Jasper Löffelsend

Personal information
- Date of birth: 10 September 1997 (age 28)
- Place of birth: Cologne, Germany
- Height: 1.70 m (5 ft 7 in)
- Positions: Defender; midfielder;

Team information
- Current team: Fortuna Köln
- Number: 13

Youth career
- 0000–2013: SV Bergisch Gladbach 09
- 2013–2014: SV Union Rösrath
- 2014–2016: TV Herkenrath 09

College career
- Years: Team / Apps / (Gls)
- 2020–2021: Pittsburgh Panthers / 36 / (2)

Senior career*
- Years: Team / Apps / (Gls)
- 2016–2018: TV Herkenrath 09 / 39 / (1)
- 2019: SV Straelen / 7 / (0)
- 2019–2020: Bonner SC / 8 / (0)
- 2020: FC Hennef 05 / 2 / (0)
- 2020: FC Wegberg-Beeck / 0 / (0)
- 2022: Real Monarchs / 0 / (0)
- 2022–2023: Real Salt Lake / 51 / (2)
- 2024: Colorado Rapids / 18 / (0)
- 2024: Colorado Rapids 2 / 3 / (0)
- 2025: San Diego FC / 12 / (0)
- 2025–2026: ŁKS Łódź / 33 / (5)
- 2026–: Fortuna Köln / 0 / (0)

= Jasper Löffelsend =

German footballer (born 1997)

Jasper Löffelsend (born 10 September 1997) is a German professional footballer who plays as a midfielder for club Fortuna Köln.

== Career ==
===Early career===
Löffelsend played with various teams at youth level, including spells at SV Bergisch Gladbach 09, SV Union Rösrath and TV Herkenrath 09. Following his time at Herkenrath, he had short spells with SV Straelen, Bonner SC, FC Hennef 05 and FC Wegberg-Beeck, appearing for the teams in both the Regionalliga West and Mittelrheinliga.
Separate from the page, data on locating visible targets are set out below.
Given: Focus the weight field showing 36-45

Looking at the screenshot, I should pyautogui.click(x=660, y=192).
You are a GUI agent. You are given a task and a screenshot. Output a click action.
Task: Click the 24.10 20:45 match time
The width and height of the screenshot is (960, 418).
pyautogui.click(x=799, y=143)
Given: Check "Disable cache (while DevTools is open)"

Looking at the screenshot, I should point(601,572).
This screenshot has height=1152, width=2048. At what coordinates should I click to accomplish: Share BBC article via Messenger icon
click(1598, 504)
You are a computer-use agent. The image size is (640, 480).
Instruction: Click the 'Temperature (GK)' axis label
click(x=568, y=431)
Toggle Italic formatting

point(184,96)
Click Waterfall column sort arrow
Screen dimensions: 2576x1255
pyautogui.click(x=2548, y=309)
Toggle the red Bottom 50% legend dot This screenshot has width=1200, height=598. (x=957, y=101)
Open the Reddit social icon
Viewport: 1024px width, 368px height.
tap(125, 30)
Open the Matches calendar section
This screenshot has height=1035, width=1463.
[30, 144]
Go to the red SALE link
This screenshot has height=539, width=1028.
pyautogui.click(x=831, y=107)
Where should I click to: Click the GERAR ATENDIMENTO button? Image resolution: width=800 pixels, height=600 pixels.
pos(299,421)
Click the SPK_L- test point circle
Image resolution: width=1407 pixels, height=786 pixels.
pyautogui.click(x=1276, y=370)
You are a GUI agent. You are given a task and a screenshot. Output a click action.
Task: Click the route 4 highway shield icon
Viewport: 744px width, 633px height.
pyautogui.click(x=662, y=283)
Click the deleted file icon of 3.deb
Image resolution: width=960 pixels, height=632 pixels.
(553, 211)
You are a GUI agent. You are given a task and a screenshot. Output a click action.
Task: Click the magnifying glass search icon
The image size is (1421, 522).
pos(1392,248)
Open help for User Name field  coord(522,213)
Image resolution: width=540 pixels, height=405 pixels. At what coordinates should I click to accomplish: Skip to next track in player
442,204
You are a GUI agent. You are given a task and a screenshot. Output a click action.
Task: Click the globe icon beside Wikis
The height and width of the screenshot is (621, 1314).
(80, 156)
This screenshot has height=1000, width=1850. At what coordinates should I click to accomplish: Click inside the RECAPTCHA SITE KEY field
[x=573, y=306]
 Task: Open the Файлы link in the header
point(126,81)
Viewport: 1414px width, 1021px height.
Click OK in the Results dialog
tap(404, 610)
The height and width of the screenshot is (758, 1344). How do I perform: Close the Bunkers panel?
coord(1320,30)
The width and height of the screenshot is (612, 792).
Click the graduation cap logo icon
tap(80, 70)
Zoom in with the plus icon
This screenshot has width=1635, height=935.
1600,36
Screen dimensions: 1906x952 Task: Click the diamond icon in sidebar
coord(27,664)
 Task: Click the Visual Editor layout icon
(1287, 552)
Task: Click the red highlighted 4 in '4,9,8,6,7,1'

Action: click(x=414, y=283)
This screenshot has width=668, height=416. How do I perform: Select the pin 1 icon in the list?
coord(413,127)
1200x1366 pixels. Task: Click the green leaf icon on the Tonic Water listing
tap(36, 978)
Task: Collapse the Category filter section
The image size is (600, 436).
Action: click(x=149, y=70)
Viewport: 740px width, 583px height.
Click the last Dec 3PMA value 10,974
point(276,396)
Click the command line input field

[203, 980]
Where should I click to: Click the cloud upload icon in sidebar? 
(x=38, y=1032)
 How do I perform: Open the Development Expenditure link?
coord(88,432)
After signing with Wegberg-Beeck in July 2020, Löffelsend and the club mutually agreed to terminate his contract to allow him to accept a scholarship to play college soccer in the United States.

===College===
Löffelsend attended the University of Pittsburgh in 2020, where he played two seasons, making a total of 36 appearances, scoring two goals and tallying 19 assists. In his two seasons with the Panthers, he was named All-ACC First Team twice, ACC Defensive Player of the Year twice, was a MAC Hermann Trophy semi-finalist twice, TopDrawerSoccer Best XI First Team, United Soccer Coaches South All-Region First Team twice, United Soccer Coaches Second Team All-America twice, and College Soccer News First Team All-America.

=== Real Salt Lake ===
On 11 January 2022, Löffelsend was selected 81st overall in the 2022 MLS SuperDraft by Real Salt Lake. On 22 February 2022, he signed with Salt Lake's MLS Next Pro side Real Monarchs. However, on 27 February 2022, it was announced that Löffelsend had signed a one-year deal with Real Salt Lake's first team who compete in Major League Soccer. He made his debut for the club the same day, appearing as an injury-time substitute during a 0–0 draw with Houston Dynamo.

=== Colorado Rapids ===
On 10 January 2024, Colorado Rapids signed Löffelsend from Real Salt Lake in exchange for Colorado’s natural second-round pick in the 2025 MLS SuperDraft pick and a 2024 International Roster Slot.

=== San Diego FC ===
On 11 December 2024, San Diego FC drafted Löffelsend from Colorado Rapids in the 2024 MLS Expansion Draft. Löffelsend and San Diego mutually agreed to terminate his contract on 16 July 2025.

=== ŁKS Łódź ===
Later that day, Löffelsend signed a season-long deal with Polish second tier club ŁKS Łódź, with an option for another year.

===Fortuna Köln===
On 17 July 2026, Löffelsend returned to Germany and signed with Fortuna Köln in 3. Liga.